**Required action**
Give back the records below exactly, every one, with no pictures.

**Extracted records**

--

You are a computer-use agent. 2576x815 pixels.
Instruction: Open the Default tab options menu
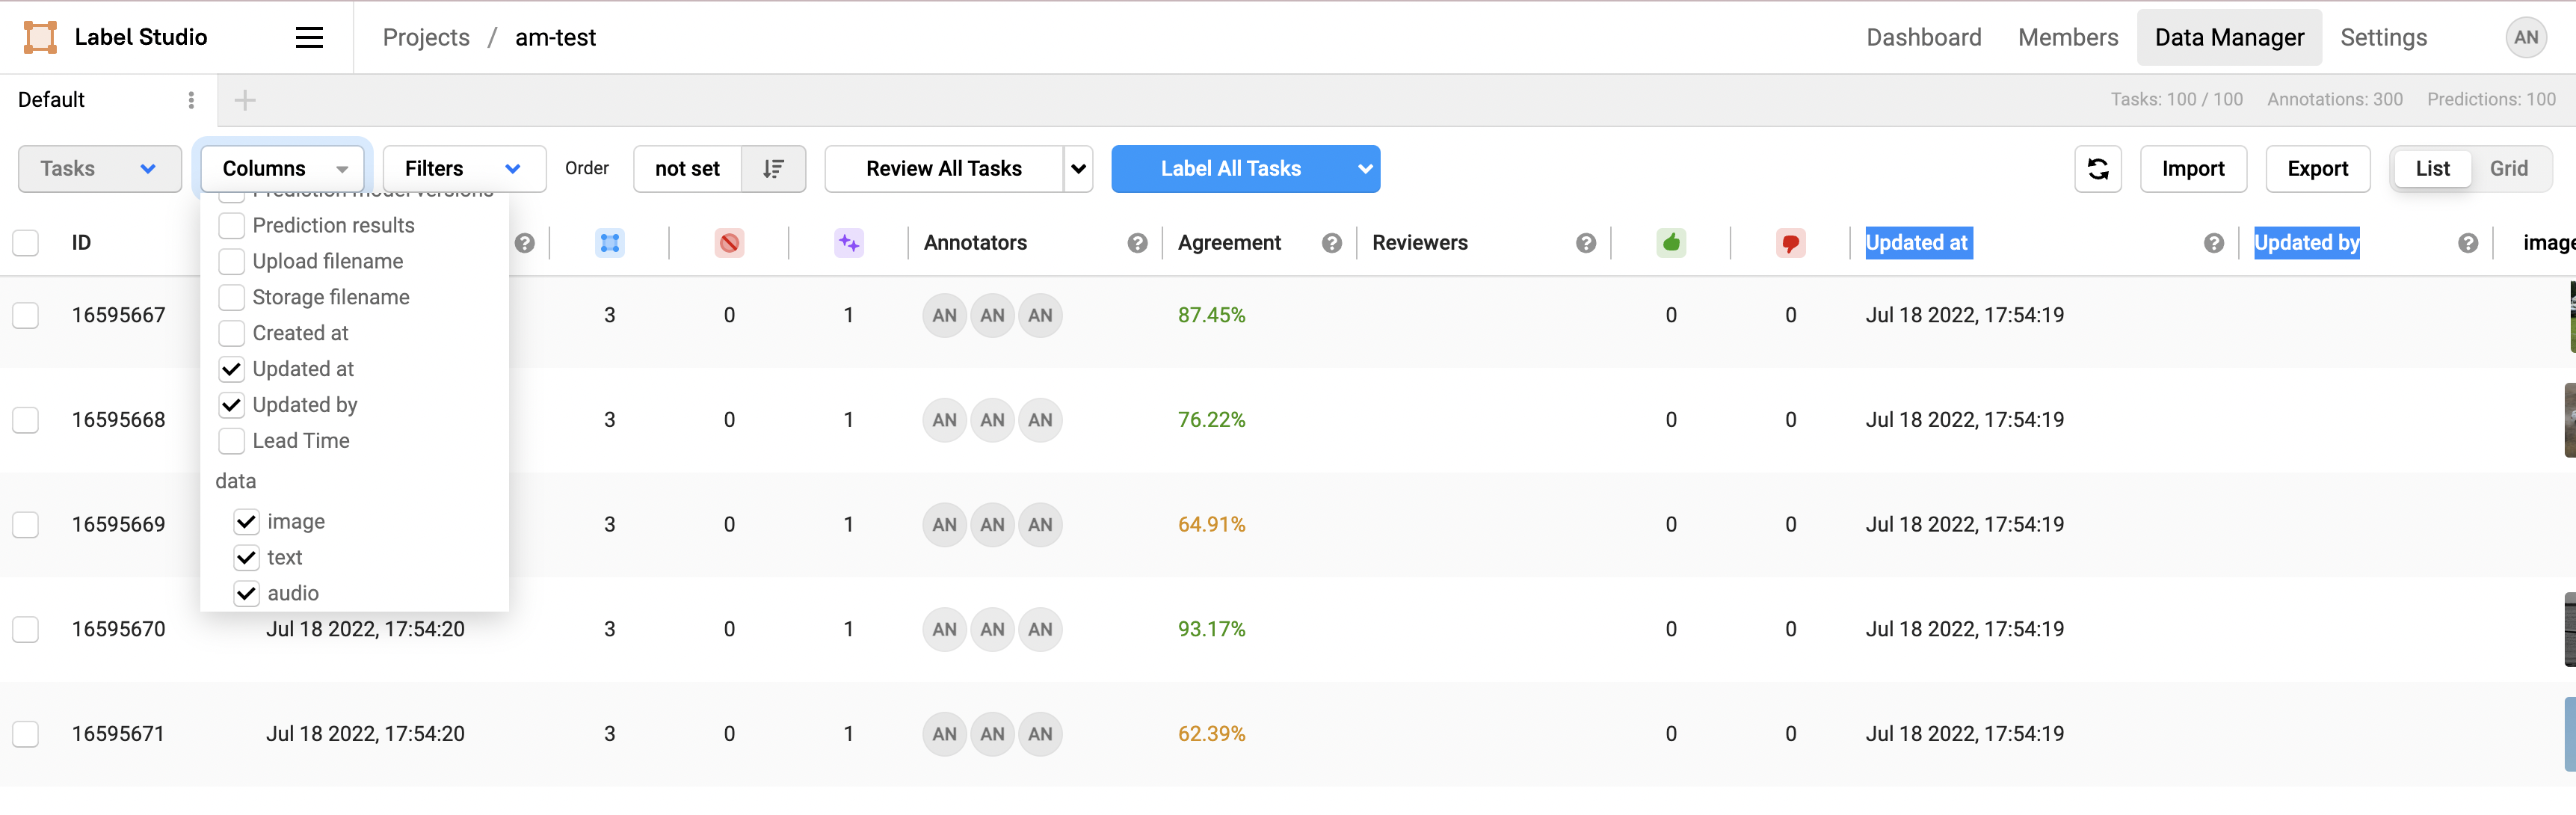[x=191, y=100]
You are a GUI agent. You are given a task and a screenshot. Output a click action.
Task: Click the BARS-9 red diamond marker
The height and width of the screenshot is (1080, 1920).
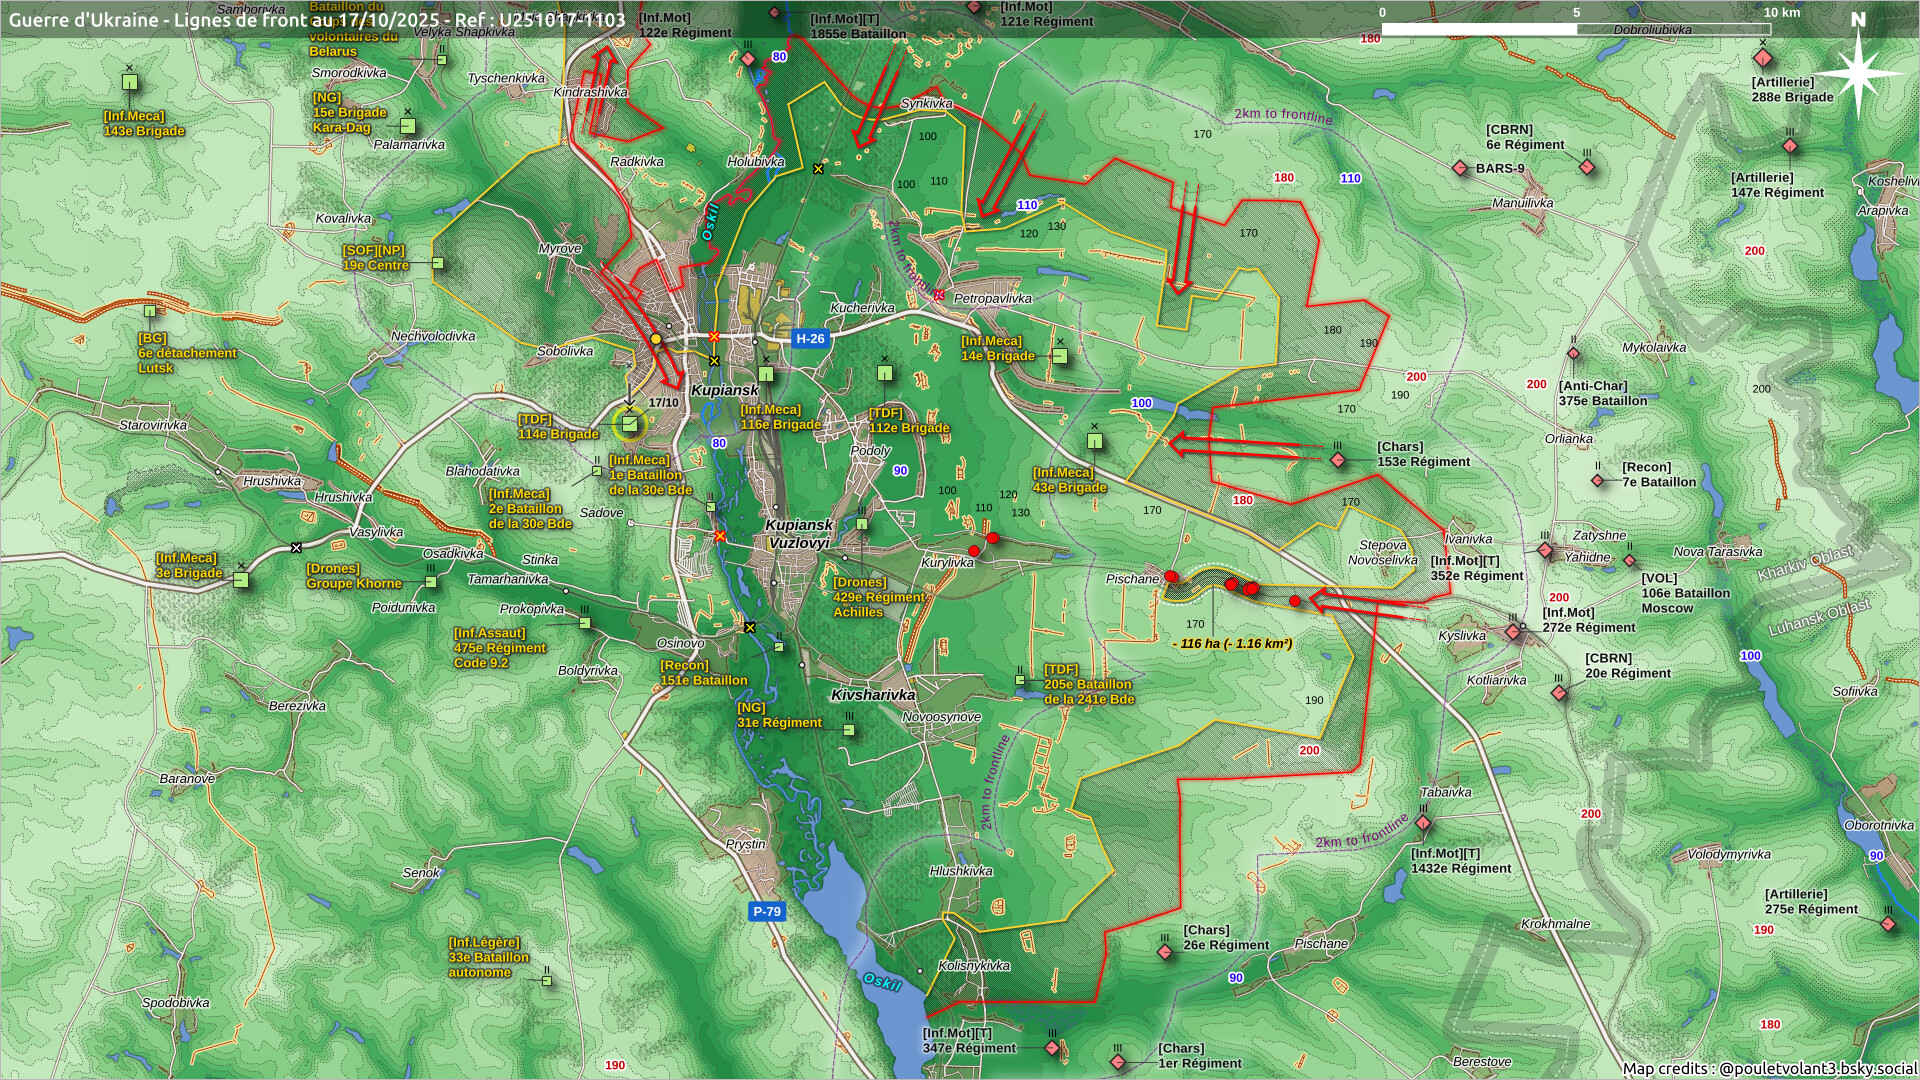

--

**Exercise solution**
You are a computer-use agent. 2576x815 pixels.
Instruction: Open the Default tab options menu
[x=191, y=100]
You are a GUI agent. You are given a task and a screenshot. Output a click action.
Task: Click the BARS-9 red diamond marker
The height and width of the screenshot is (1080, 1920).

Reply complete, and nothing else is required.